Les employés de l’ABI sont en lock-out depuis janvier 2018.

Sortir du lock-out à l’Aluminerie de Bécancour

L’auteur, Jean-Claude Bernatchez, est professeur titulaire en relations de travail à l’Université du Québec à Trois-Rivières.

Pour sortir du lock-out à l’Aluminerie de Bécancour (ABI), le ministre Jean Boulet indique que les deux parties devront faire des concessions. Il évoque la possibilité de redemander qu’on lui formule l’hypothèse de règlement qu’il avait antérieurement demandée. Il confie finalement cinq priorités à son comité d’experts soit la flexibilité opérationnelle, l’augmentation de la productivité, la stabilité des emplois, le climat des relations de travail et la pérennité de l’usine.

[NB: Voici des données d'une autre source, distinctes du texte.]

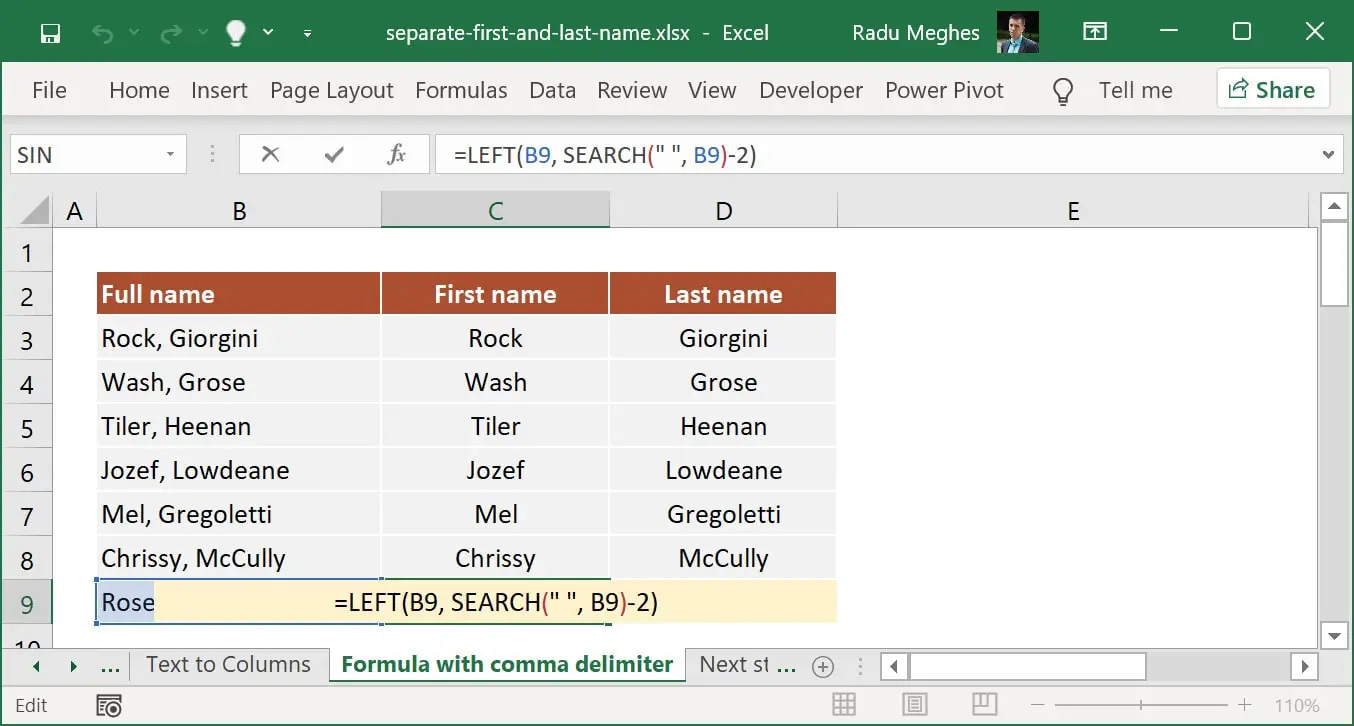Cancel the formula with the X icon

Dans tout cela, la flexibilité opérationnelle peut fouetter à elle seule l’augmentation de la productivité et la pérennité de l’usine. Quant au climat des relations de travail, en discuter en lock-out ne donnera probablement rien. Reste la stabilité des emplois comme priorité susceptible d’intéresser abondamment les travailleurs. Si les deux parties doivent faire des compromis comme le ministre Boulet l’évoque, quels sont les principes qui autoriseraient une sortie de crise?

Premier principe: les conditions de travail des salariés de l’Aluminerie de Bécancour doivent être compétitives avec celles qui sont observables dans les autres alumineries québécoises et généralement dans l’industrie de l’aluminium. Second principe: l’employeur, qui a la responsabilité de gérer l’usine, doit pouvoir le faire avec la flexibilité opérationnelle que requiert la réalisation de son projet d’affaires. Troisième principe: plus le syndicat concéderait de la flexibilité opérationnelle à l’employeur, plus ce dernier devrait en retour pérenniser des emplois de qualité.

Ainsi, le rôle de l’employeur est de gérer l’usine et celui du syndicat est de promouvoir des conditions de travail de qualité. Ainsi perçus, les deux rôles ne sont pas incompatibles, ils sont complémentaires. Une gestion flexible de l’usine peut augmenter sa position concurrentielle et ainsi assurer à son tour une meilleure pérennité des emplois.

À l’ABI, la négociation de l’automne 2017 comportait un enjeu qui se limitait au régime de retraite et au poids de l’ancienneté dans l’octroi des postes. Il s’agissait d’abord de modifier un régime de retraite à prestations déterminées en un régime à financement salarial. Ce thème ayant fait l’objet d’entente en semblables milieux, il peut se régler promptement à Bécancour si l’on se laisse guider par ce qui a été fait ailleurs. Ensuite, restait la question plus sensible des exigences des postes. À cet égard, celles-ci doivent être raisonnables, c’est-à-dire en relation avec la nature du travail. Les exigences étant fixées, le poste revient logiquement au travailleur qui possède l’ancienneté la plus élevée. Les deux enjeux précités, soit le régime de retraite et l’ancienneté, laissaient anticiper une négociation facile en novembre 2017.

Mais le lock-out de janvier 2018 a changé la donne. Plus d’une centaine de cadres se sont vu confier le fonctionnement d’une aluminerie amputée de 480 cuves. C’est là que l’employeur ne manqua pas de saisir une nouvelle réalité de production centrée sur la flexibilité opérationnelle. L’employeur déposa apparemment cette idée à la table de négociation. Une telle initiative a eu pour effet d’éloigner davantage les parties l’une de l’autre.

Le secret des entreprises performantes repose notamment sur l’organisation du travail. Les tâches sont enrichies et ceux qui les occupent s’entraident de leur mieux. Le salarié saisit ainsi davantage son rôle dans la réussite de l’entreprise en œuvrant dans des emplois davantage professionnalisés.

Si l’employeur est armé de la flexibilité opérationnelle requise, il doit en retour gérer ses ressources humaines avec compétence en autorisant des emplois de qualité. C’est là que la flexisécurité, où se juxtaposent «flexibilité opérationnelle» et «sécurité d’emploi» prend son sens véritable. L’hypothèse de règlement du ministre Jean Boulet pourrait s’en inspirer. Mais la baisse du prix de l’aluminium réduit pour le moment une prompte sortie de lock-out.